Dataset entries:
<<<<

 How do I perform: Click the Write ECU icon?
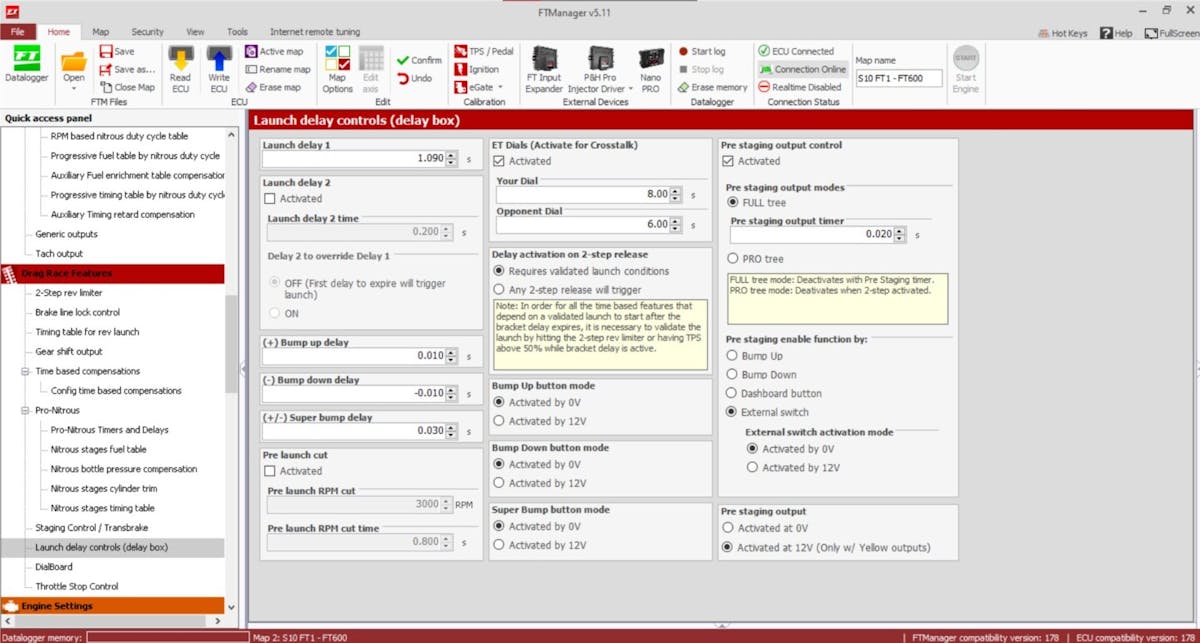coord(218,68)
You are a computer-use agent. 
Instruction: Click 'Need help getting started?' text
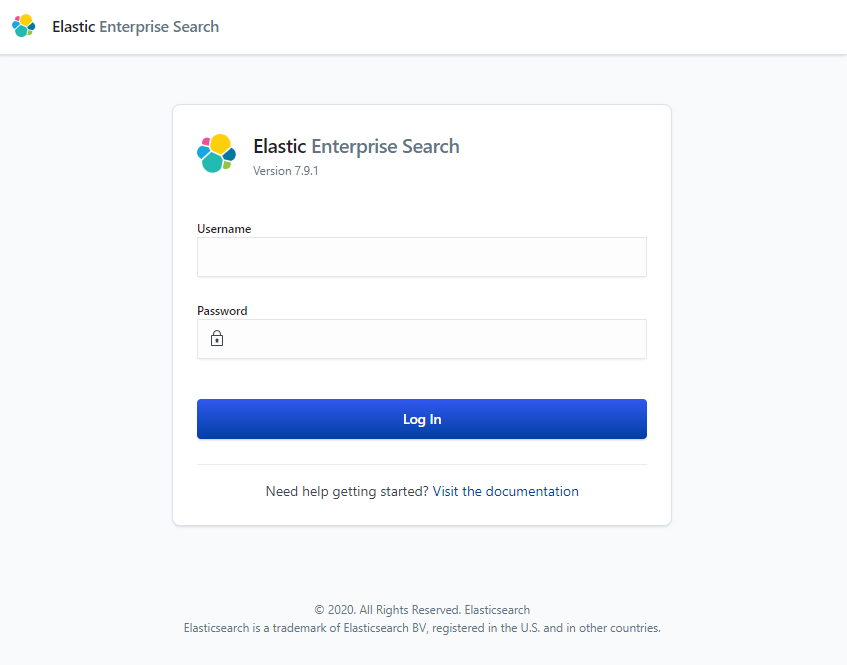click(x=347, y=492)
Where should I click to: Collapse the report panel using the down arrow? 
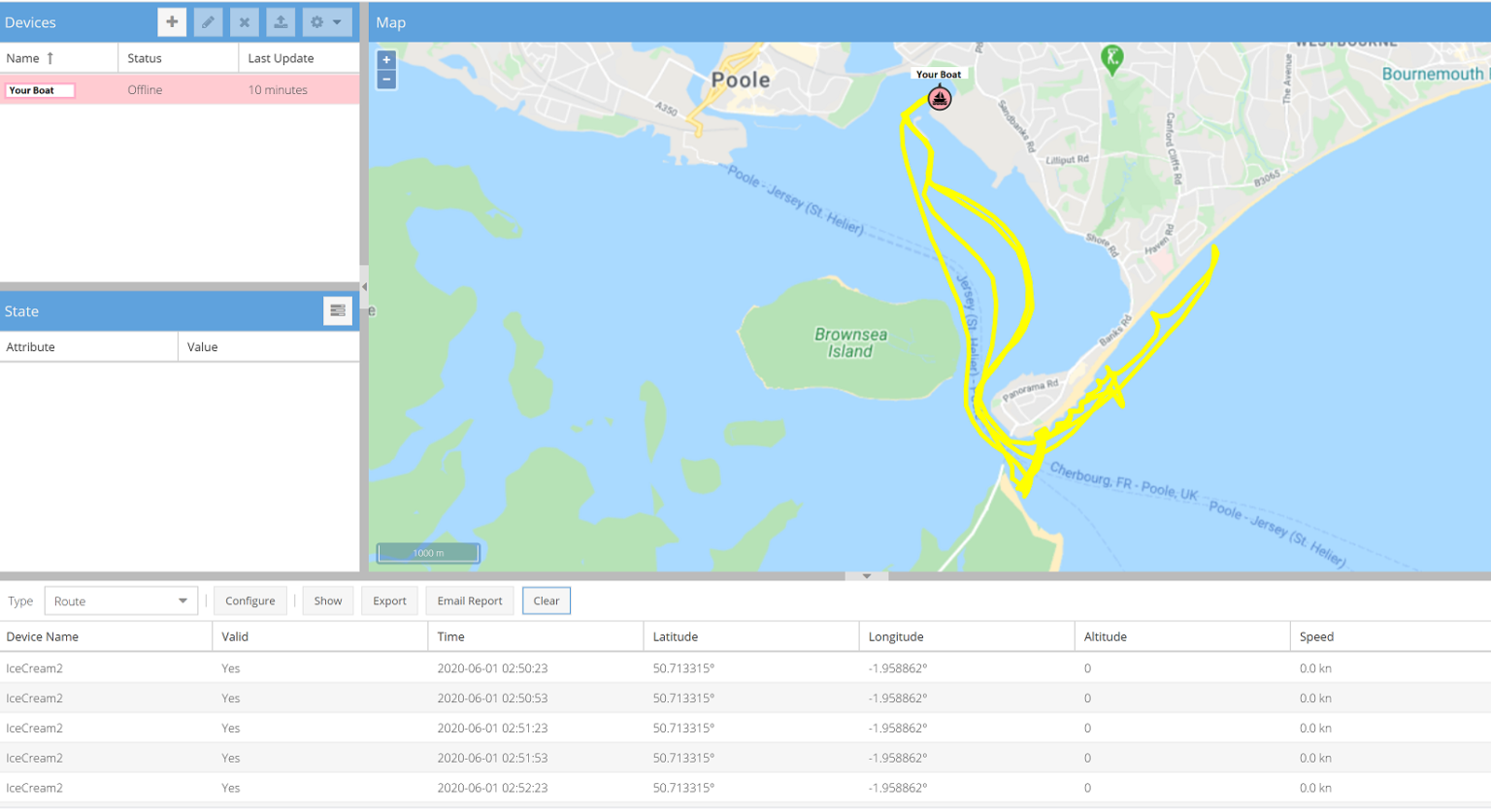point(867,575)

>>>>
<<<<

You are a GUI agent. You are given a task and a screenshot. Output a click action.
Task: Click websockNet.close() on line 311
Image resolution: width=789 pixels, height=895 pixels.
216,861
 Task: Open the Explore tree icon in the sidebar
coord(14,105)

>>>>

• Task objective
The lines in the entries above that carry the word "agent" must be copied.

• Task answer
You are a computer-use agent. 
You are a GUI agent. You are given a task and a screenshot. Output a click action.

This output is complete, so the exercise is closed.